### AIM OF THE EXERCISE
Keep to one stretch of the data below, the lines from the one with "Image resolution: width=820, height=2438." up to and including the one with "[button] (216, 1466)", and return that stretch exactly.

### MATERIAL PROVIDED
+ + + + +

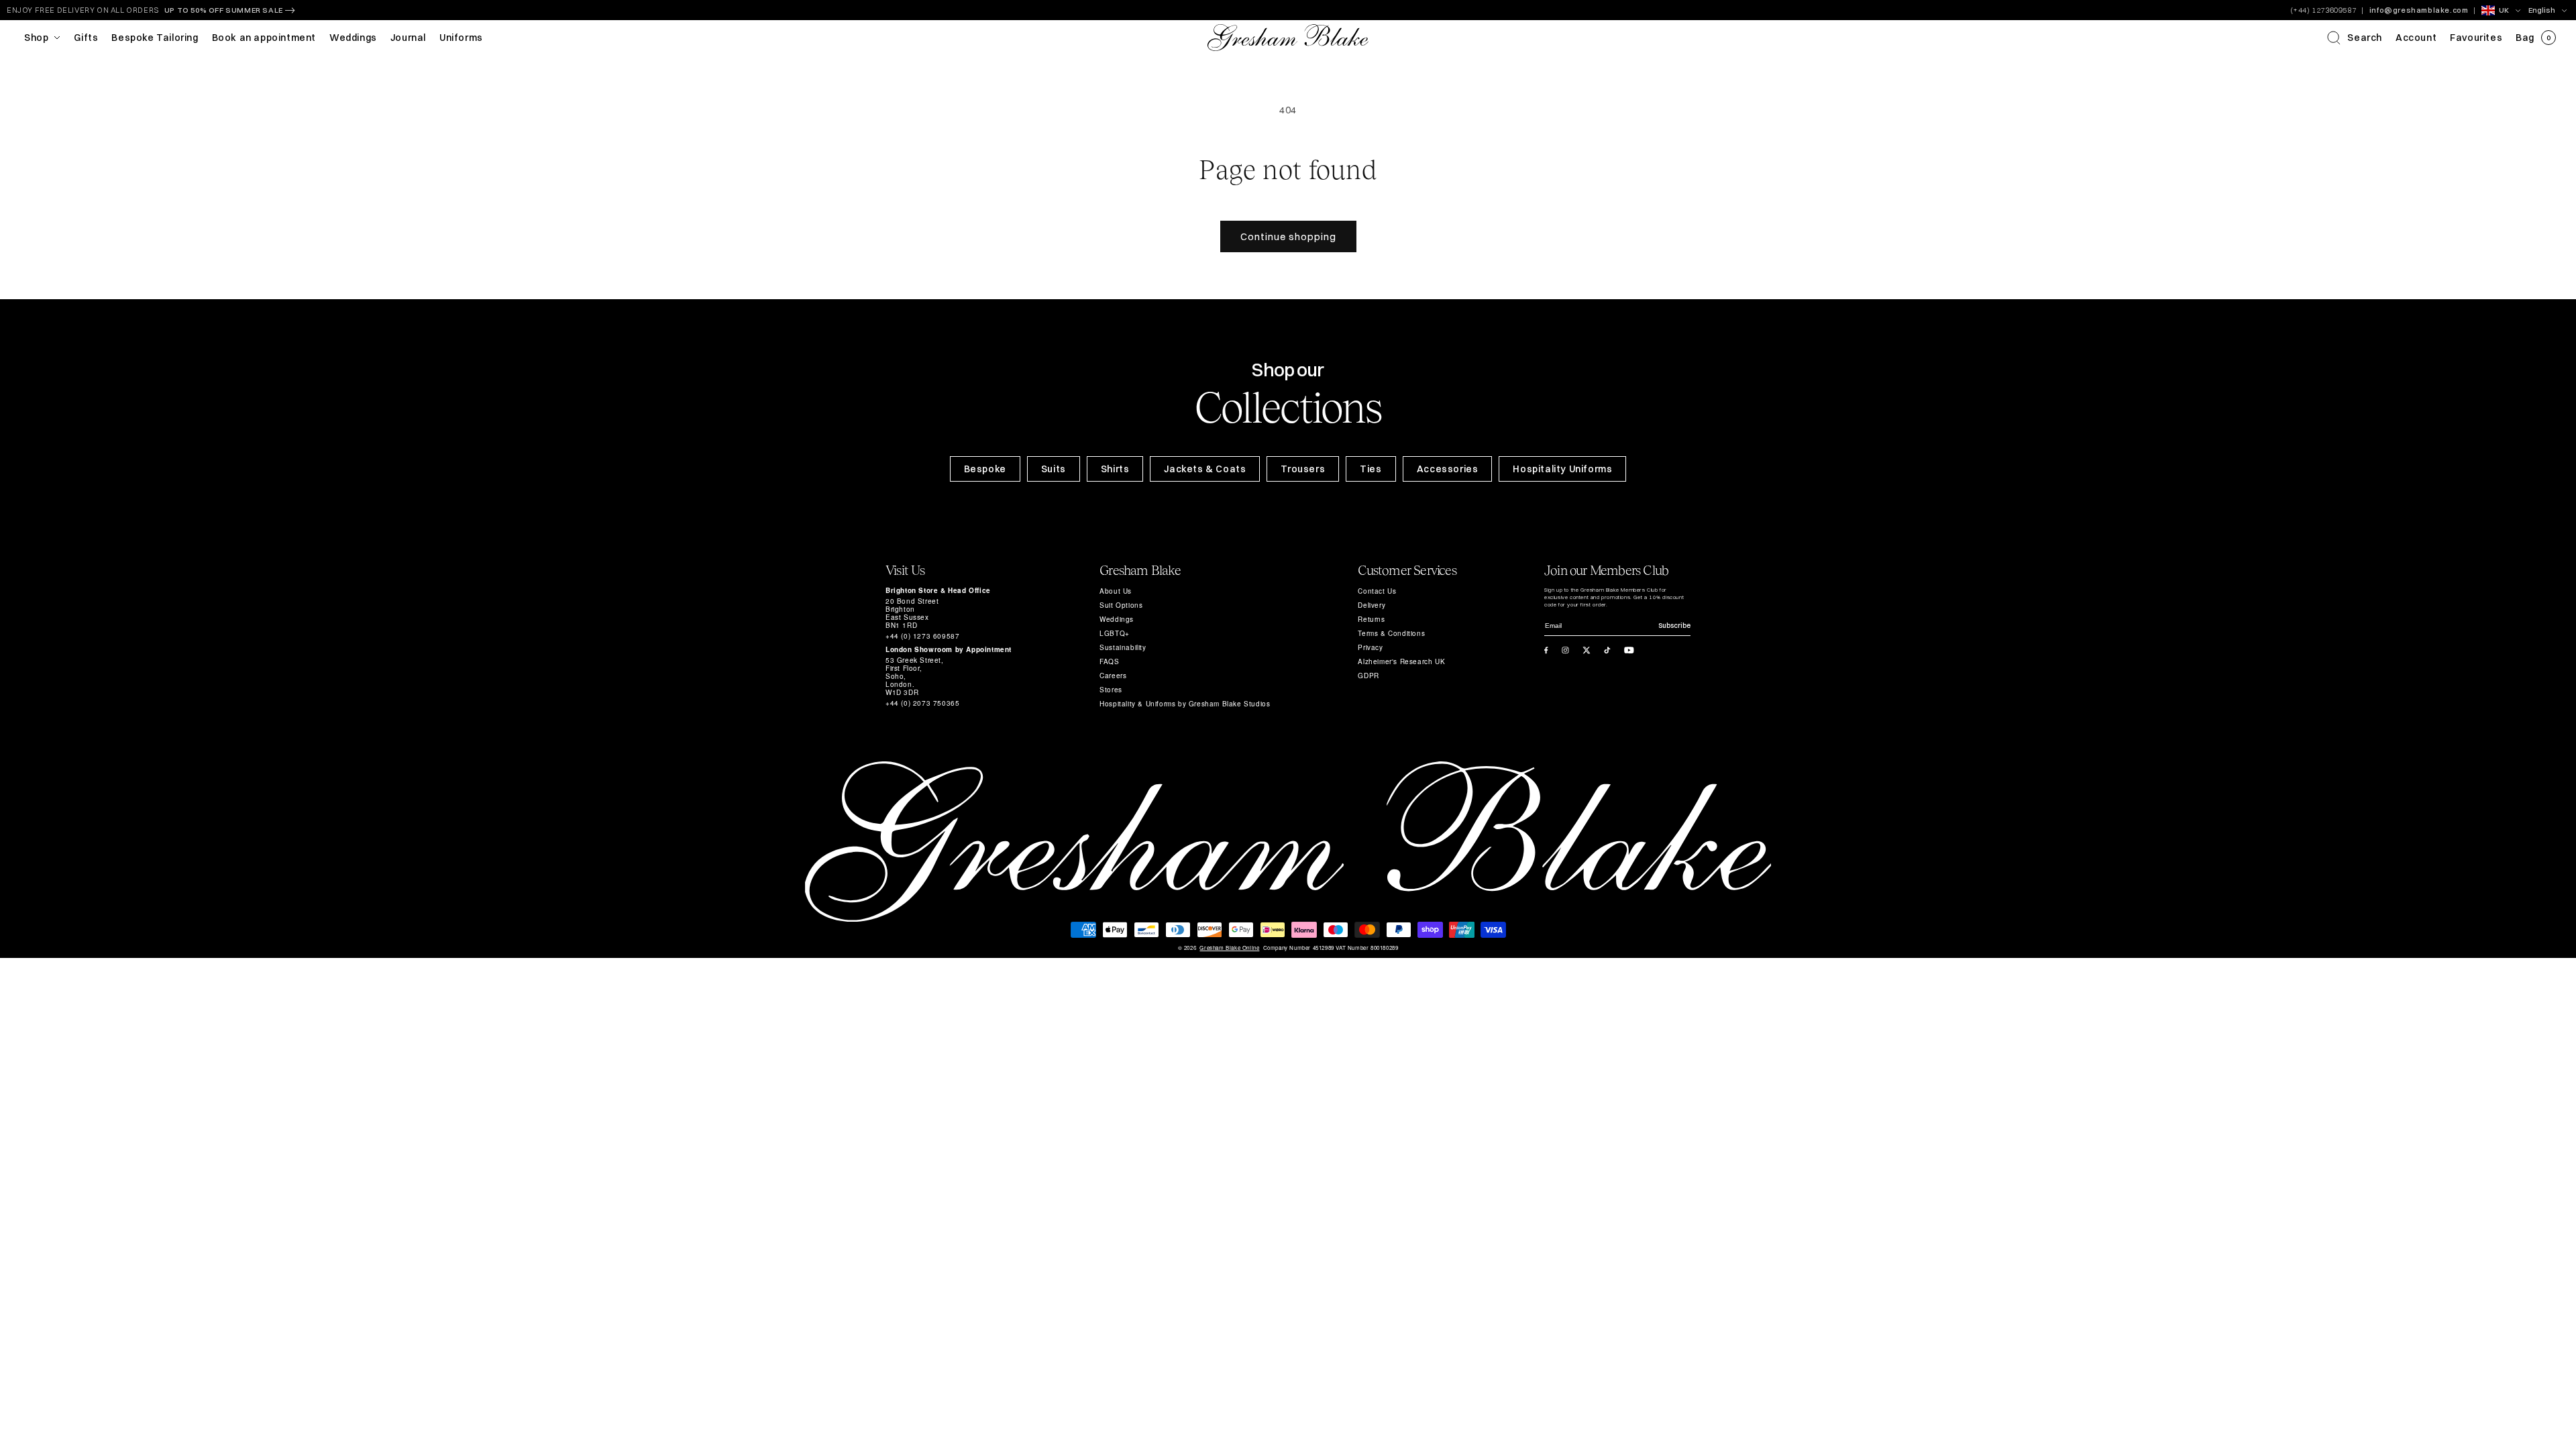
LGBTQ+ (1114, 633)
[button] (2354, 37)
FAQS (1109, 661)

+ + + + +

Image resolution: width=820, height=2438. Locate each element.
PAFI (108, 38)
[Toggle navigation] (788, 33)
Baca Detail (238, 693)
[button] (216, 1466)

+ + + + +

### RESULT OF THE TASK
Image resolution: width=820, height=2438. Locate each element.
PAFI (108, 38)
[Toggle navigation] (788, 33)
Baca Detail (238, 693)
[button] (216, 1466)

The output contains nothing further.